Files
git.stella-ops.org/docs/modules/concelier/sbom-learning-api.md
2026-01-22 19:08:46 +02:00

15 KiB

SBOM Learning API

Per SPRINT_8200_0013_0003.

Overview

The SBOM Learning API enables Concelier to learn which advisories are relevant to your organization by registering SBOMs from scanned images. When an SBOM is registered, Concelier matches its components against the canonical advisory database and updates interest scores accordingly.

SBOM Extraction

Concelier normalizes incoming CycloneDX 1.7 and SPDX 3.0.1 documents into the internal ParsedSbom model for matching and downstream analysis.

Current extraction coverage (SPRINT_20260119_015):

  • Document metadata: format, specVersion, serialNumber, created, name, profiles, sbomType, namespace/imports
  • Components: bomRef, type, name, version, purl, cpe, hashes (including SPDX verifiedUsing), license IDs/expressions, license text (base64 decode), external references, properties, scope/modified, supplier/manufacturer, evidence, pedigree, cryptoProperties, modelCard (CycloneDX), swid (CycloneDX), SPDX AI model parameters, SPDX dataset metadata, SPDX file/snippet properties
  • Licensing: SPDX Licensing profile elements (listed/custom licenses, license additions, AND/OR/WITH/or-later operators), with OSI/FSF flags and deprecated IDs captured
  • Dependencies: component dependency edges (CycloneDX dependencies, SPDX relationships; DependencyOf is inverted to DependsOn)
  • Vulnerabilities: CycloneDX embedded vulnerabilities (ratings, affects, VEX analysis), SPDX Security profile vulnerabilities + VEX assessments
  • Services: endpoints, authentication, crossesTrustBoundary, data flows, licenses, external references (CycloneDX)
  • Formulation: components, workflows, tasks, properties (CycloneDX)
  • Declarations/definitions: attestations, affirmations, standards, signatures (CycloneDX)
  • Compositions/annotations (CycloneDX)
  • Build metadata: buildId, buildType, timestamps, config source, environment, parameters (SPDX)
  • Document properties

Notes:

  • License expressions can be validated against embedded SPDX license/exception lists via ILicenseExpressionValidator.
  • Matching currently uses PURL and CPE; additional fields are stored for downstream consumers.

VEX consumption

When SBOM vulnerabilities include embedded VEX analysis, Concelier consumes the statements to filter or annotate advisory matches. NotAffected statements can be filtered when policy allows, and trust evaluation checks timestamps, signatures (when provided), and justification requirements for not-affected claims.

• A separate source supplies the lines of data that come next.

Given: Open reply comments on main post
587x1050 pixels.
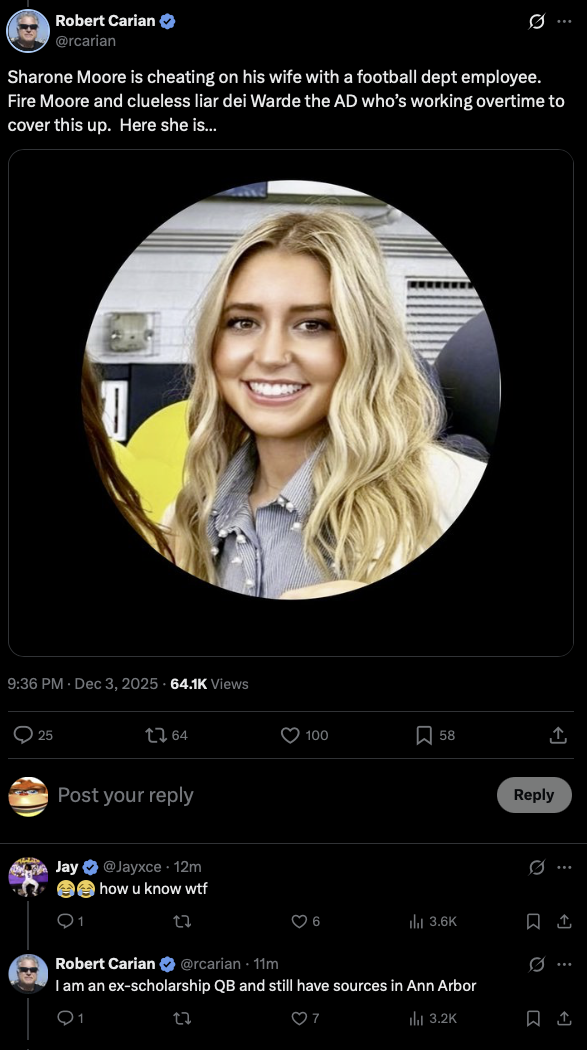Looking at the screenshot, I should tap(33, 735).
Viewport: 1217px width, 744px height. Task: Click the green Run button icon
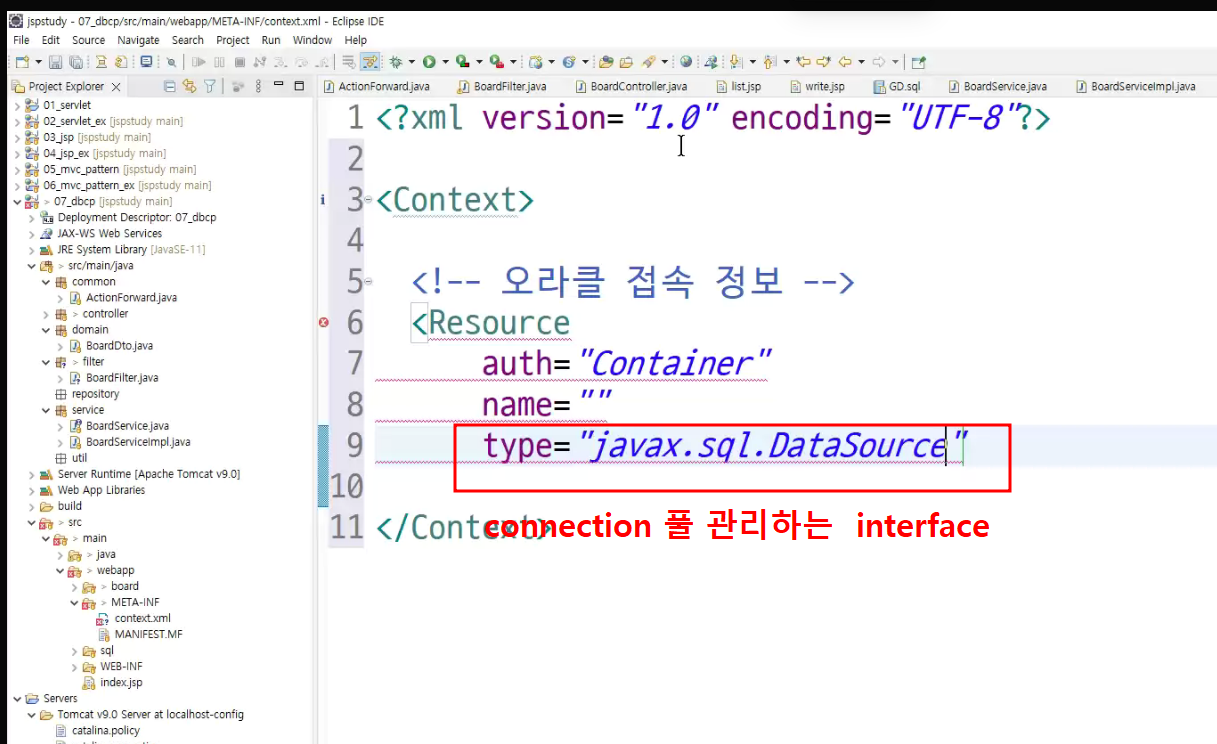[429, 62]
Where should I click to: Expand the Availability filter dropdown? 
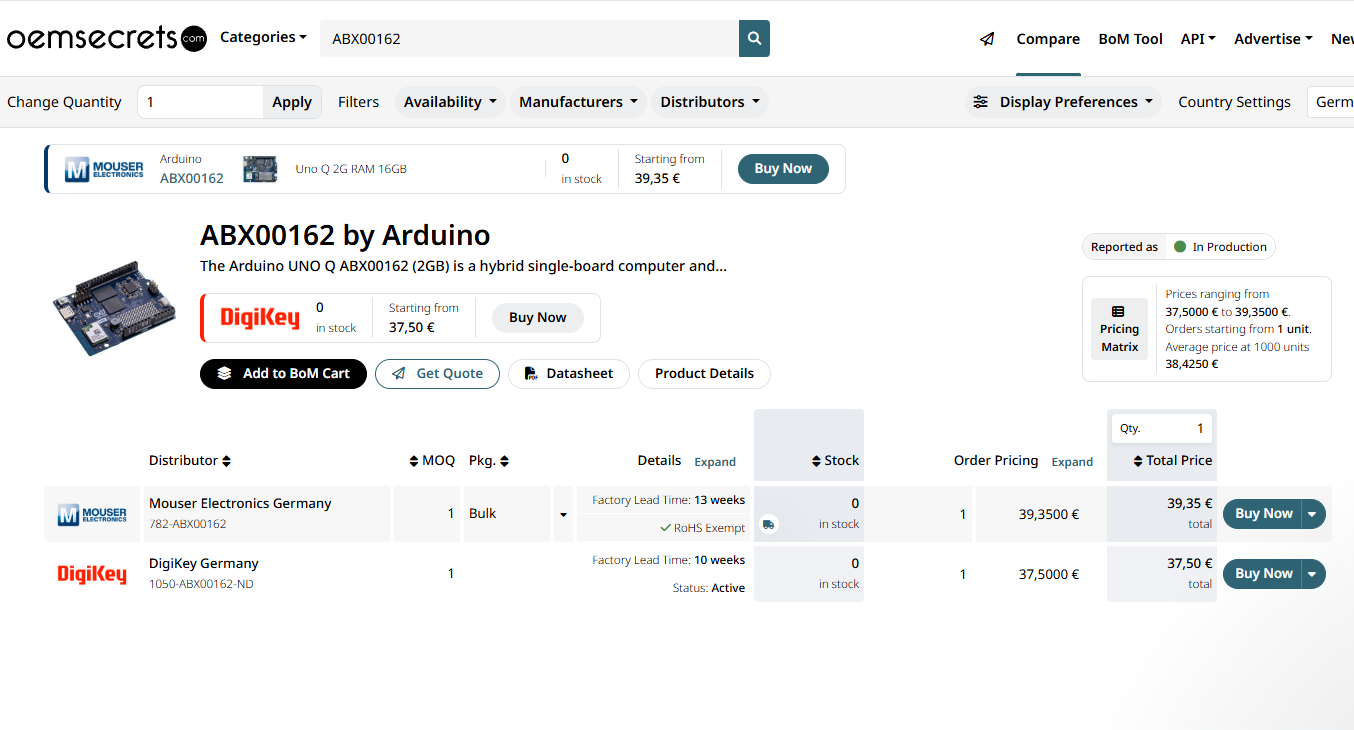[x=451, y=102]
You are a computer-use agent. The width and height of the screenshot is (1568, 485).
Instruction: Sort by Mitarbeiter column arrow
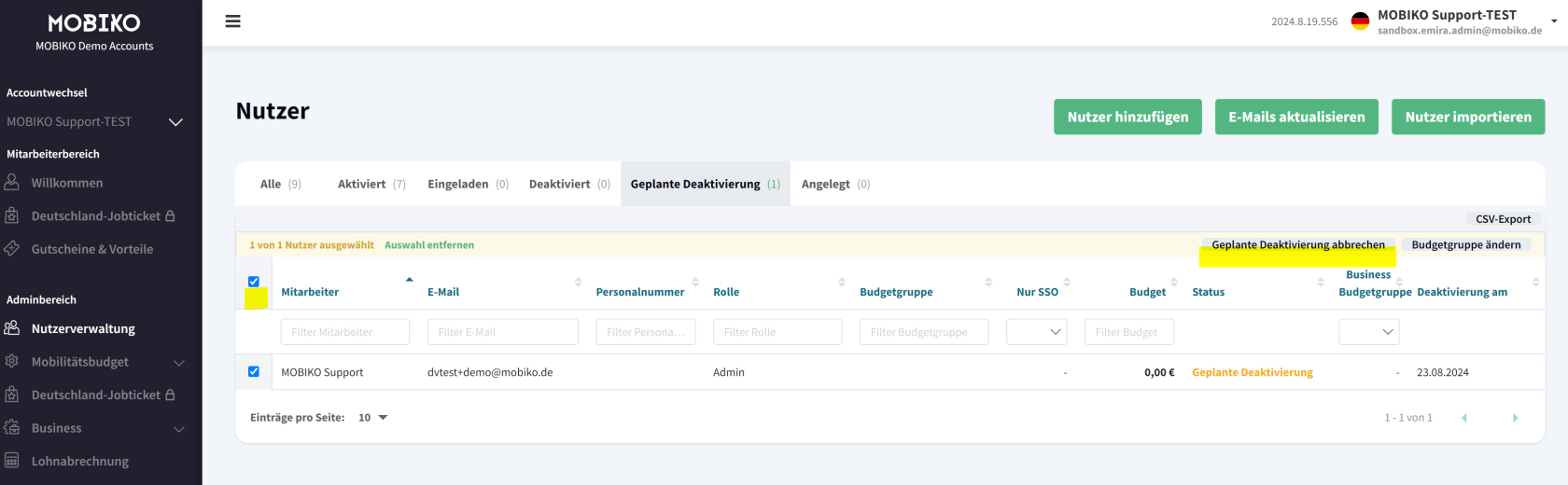point(409,280)
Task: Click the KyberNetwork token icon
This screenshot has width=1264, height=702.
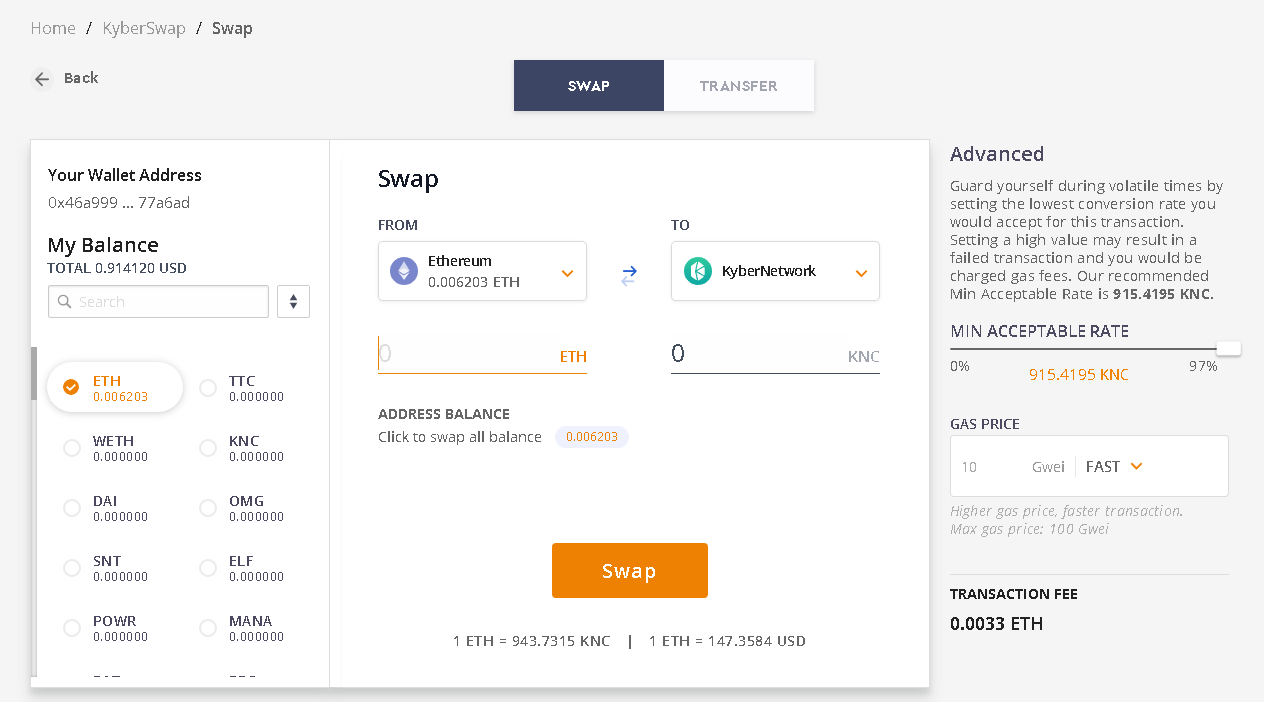Action: (x=697, y=270)
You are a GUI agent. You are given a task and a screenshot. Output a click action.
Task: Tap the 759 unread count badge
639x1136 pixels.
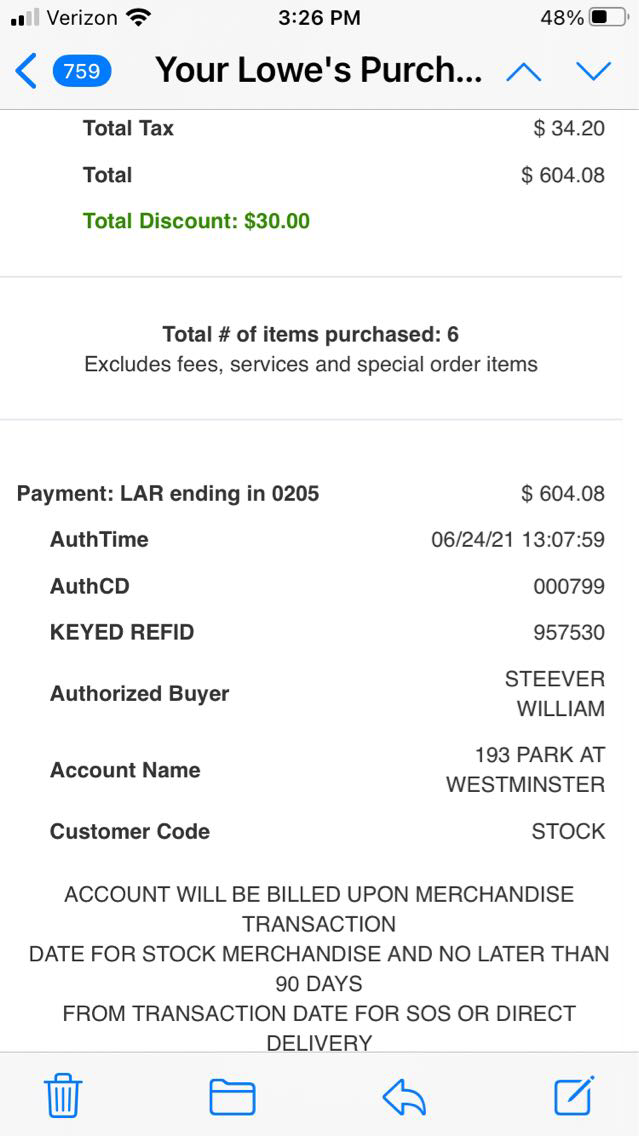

Configuration (YAML or JSON), loaded from Concelier:VexConsumption:PolicyPath:

vexConsumptionPolicy:
  trustEmbeddedVex: true
  minimumTrustLevel: Unverified
  filterNotAffected: true

  signatureRequirements:
    requireSignedVex: false
    trustedSigners:
      - "https://example.com/keys/vex-signer"

  timestampRequirements:
    maxAgeHours: 720
    requireTimestamp: true

  conflictResolution:
    strategy: mostRecent
    logConflicts: true

  mergePolicy:
    mode: union
    externalSources:
      - type: repository
        url: "https://vex.example.com/api"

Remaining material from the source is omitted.